Lizzie Armitstead (Boels-Dolmans) wins the Trofeo Alfredo Binda; her second UCIWWT win and the third one for the team,

“Any athlete in her position has the right to say what she said,” Armitstead told the Yorkshire Post. “She’s worked so hard to be in the position she’s in and to have that taken away from her, if she feels that it’s unjust, then she should speak out about it.”

Armitstead herself opened up about the gender inequalities within cycling after becoming Britain’s first medallist at the London 2012 Olympics, when she came in second to Marianne Vos in the road race.

“I haven’t operated within British Cycling for a very long time. I’ve had to forge my own path, because I needed to,” Armitstead said.

Victoria Pendleton

Track Olympic Games 2012 in London women II

Victoria Pendleton meanwhile spoke to Telegraph Sport in support of her former teammate.
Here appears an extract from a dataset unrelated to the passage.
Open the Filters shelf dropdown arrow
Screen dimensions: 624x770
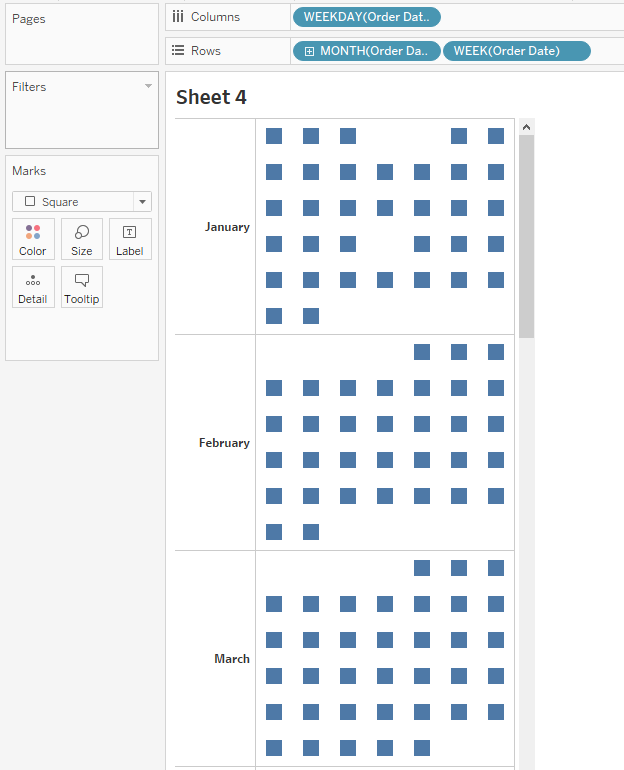click(x=149, y=86)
“I have never spoken out before. But I have to do it now. I would not be able to live with myself if I sat back and let people try to discredit [Varnish’s] character,” she told Tom Cary. “Knowing Jess and having worked with her for several years, she is by no means a liar,” she says. “I think probably it is her truthfulness which got her into trouble in the first place. I wholeheartedly believe her.”
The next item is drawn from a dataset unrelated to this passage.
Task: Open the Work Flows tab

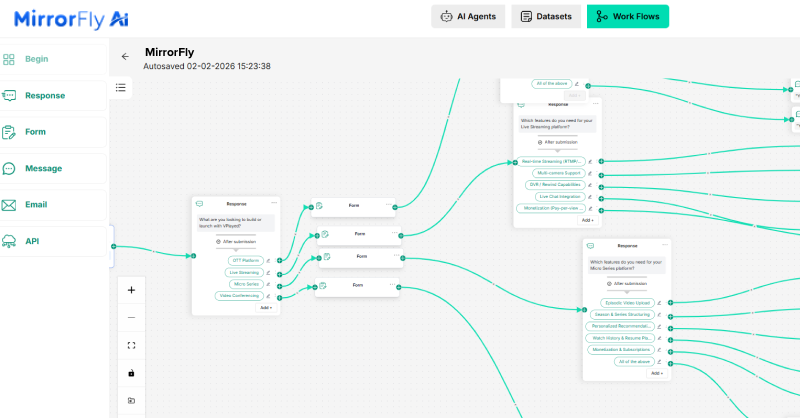Action: [x=627, y=16]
Furthermore, Pendleton said that her experiences at British Cycling were very similar.

“I know exactly how miserable they made me,” she said, adding that Varnish is right about the “bullying, suffocating” culture in British Cycling that is often directed just towards female athletes.
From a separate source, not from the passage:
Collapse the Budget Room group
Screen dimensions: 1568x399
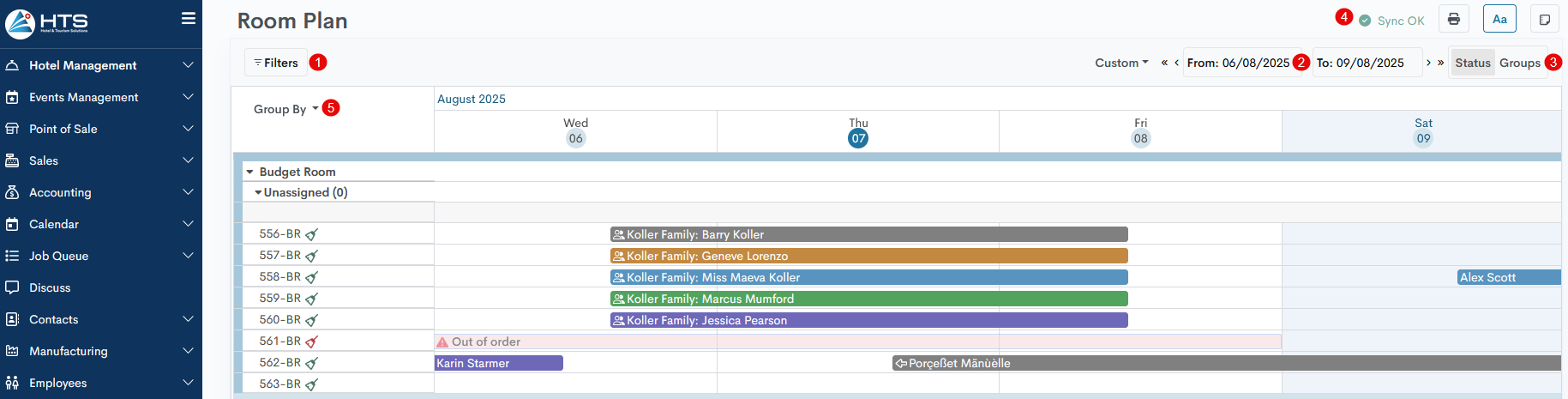click(x=250, y=172)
“Don’t get me wrong, there are some fantastic people who work at British Cycling who kept me together; who were there when I was struggling with it all. They were walking the same tightrope in many ways, because if you do speak up your days are numbered,” she stated. “You have to wonder why there isn’t a single woman in a position of leadership in the organization.”

Nicole Cooke

Olympic Games Cycling women

Nicole Cooke, whose been outspoken about gender disparities throughout her career, shared her support of Varnish in a fiery column for The Guardian, showcasing the many gender inequalities within British Cycling.  

Entitled “Welcome to the world of elite cycling where sexism is by design,” Cooke warns that the feud between Varnish and Sutton should be “ringing alarm bells in a sport that does not appear to have a level playing field.”

“Hypocrisy and double standards in respect to gender are ingrained in cycling and many other sports but this is hidden in reports of events,” Cooke pens. “Athletes with their Olympic dreams on the line are never going to be the source of information on ill treatment by those whose responsibility it is to select or administrate.”

Cooke sent an encouraging message to Varnish and all the other athletes that have come forward:

“Opening up right now are big opportunities for women’s sport and its sponsors. This is the time to address some of those issues that have remained hidden or ignored for decades. I didn’t win at London 2012 but time and again during those Olympics, as I travelled around the capital on Tube or bus, I was so moved with the kind words of so many to me recalling my win of four years earlier. The people of this country could not have been clearer; the old, the young, the slow, the quick, they valued the exploits of their daughters every bit as much as those of their sons. They, every one of them, did not discriminate,” she said. “Now is the time to drive discrimination from the establishment of sport.”